**Task goal:** Once you reach the line with "You are a computer-use agent. The", copy it and every line after it exactly, up to the end of the data. Omit the pictures.

+++ Dataset extract +++

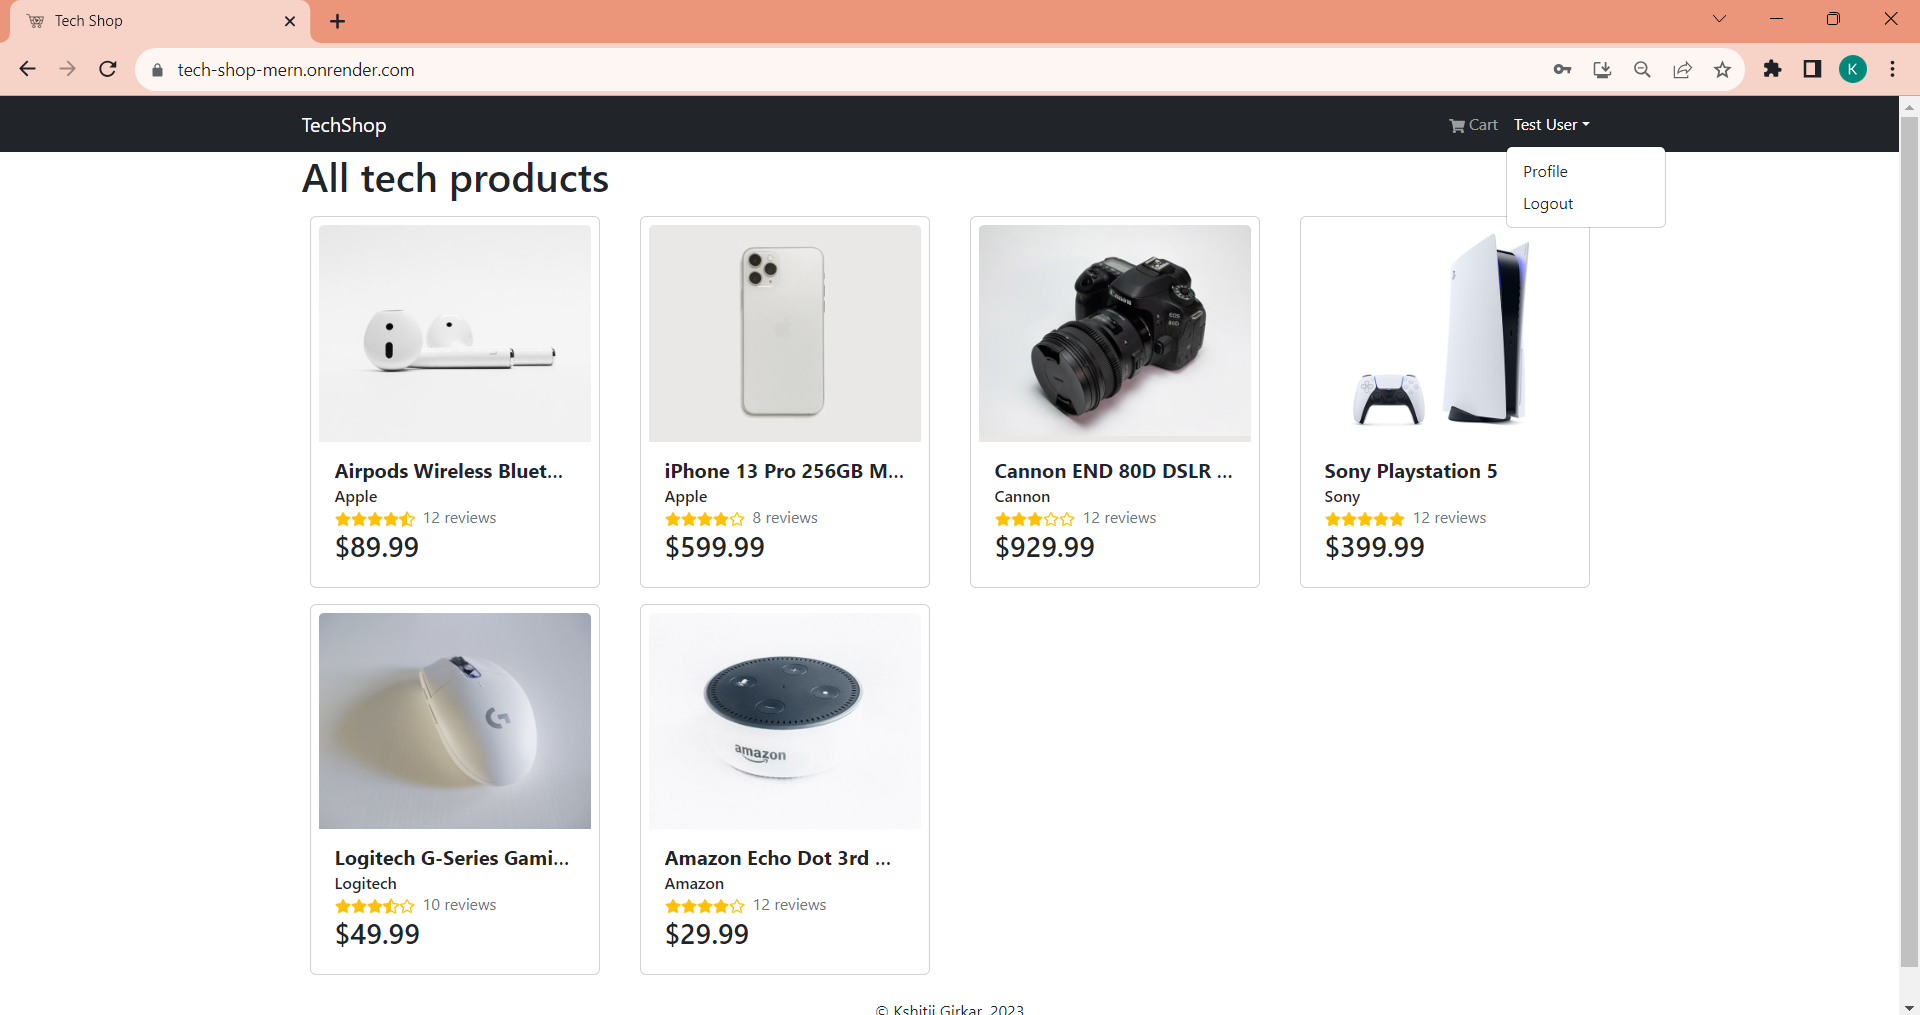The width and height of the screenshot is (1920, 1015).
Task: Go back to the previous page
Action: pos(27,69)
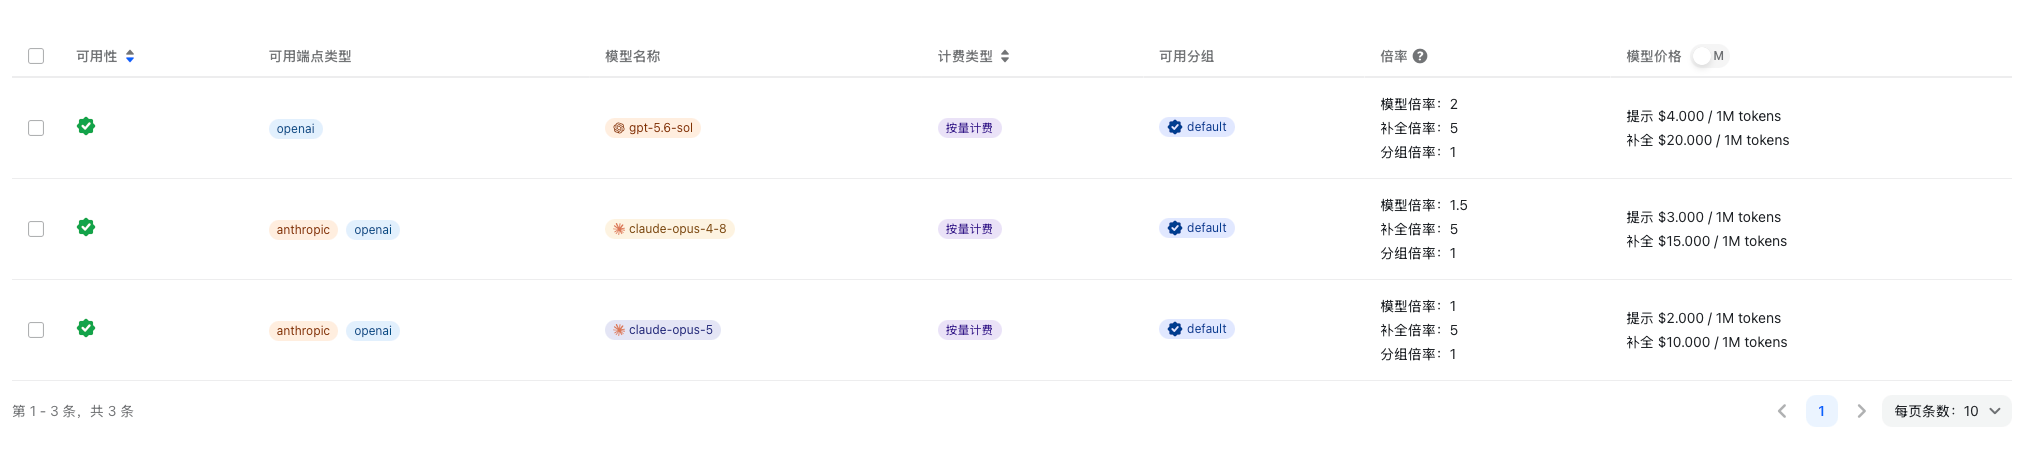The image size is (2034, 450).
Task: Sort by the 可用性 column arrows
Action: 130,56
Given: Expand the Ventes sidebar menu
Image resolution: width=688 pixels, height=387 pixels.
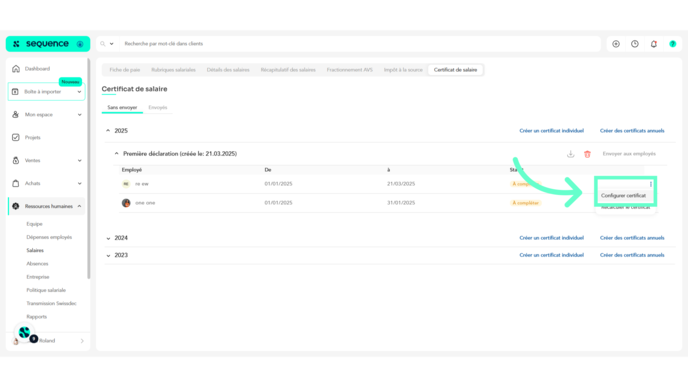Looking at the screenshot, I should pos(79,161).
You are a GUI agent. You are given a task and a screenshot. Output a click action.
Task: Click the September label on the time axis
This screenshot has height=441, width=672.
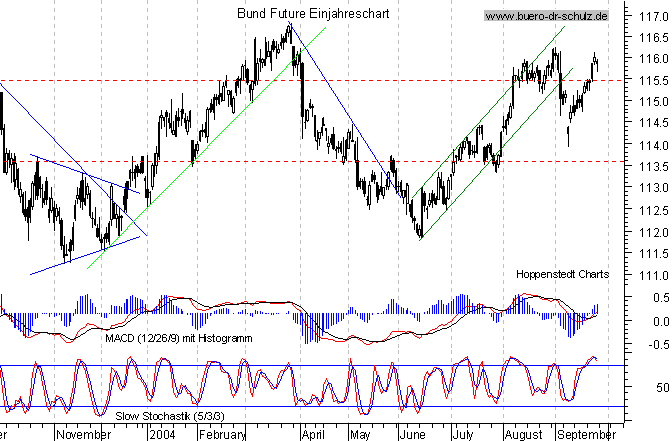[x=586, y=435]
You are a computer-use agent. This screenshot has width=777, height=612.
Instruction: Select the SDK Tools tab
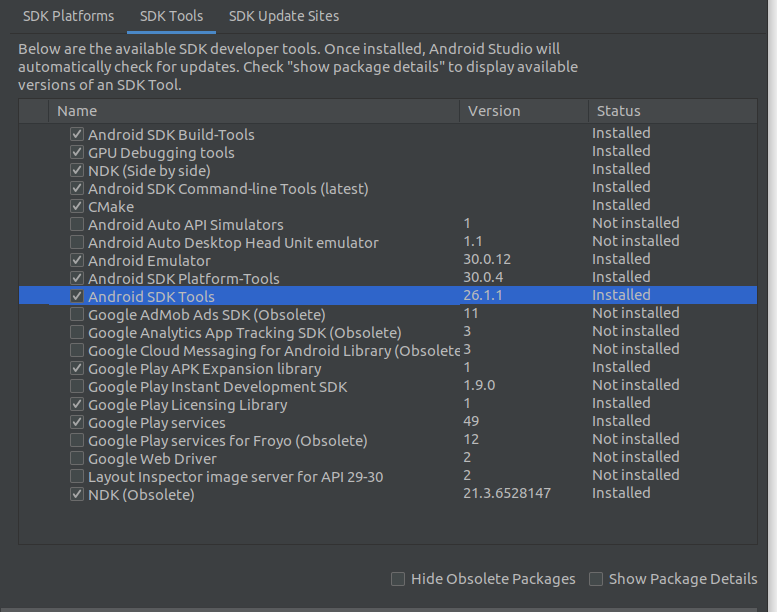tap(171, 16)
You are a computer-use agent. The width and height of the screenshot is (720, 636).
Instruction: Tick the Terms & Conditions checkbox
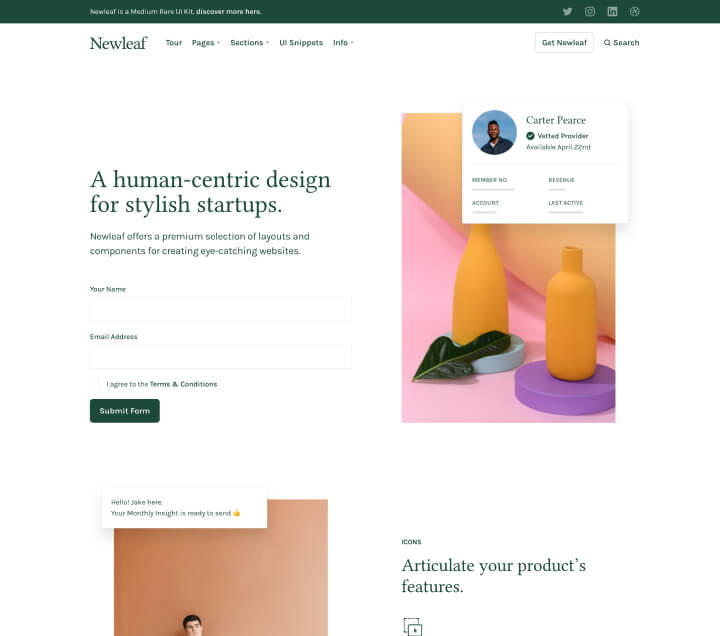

+++

**Response to the exercise:**
You are a computer-use agent. The width and height of the screenshot is (720, 636).
Instruction: Tick the Terms & Conditions checkbox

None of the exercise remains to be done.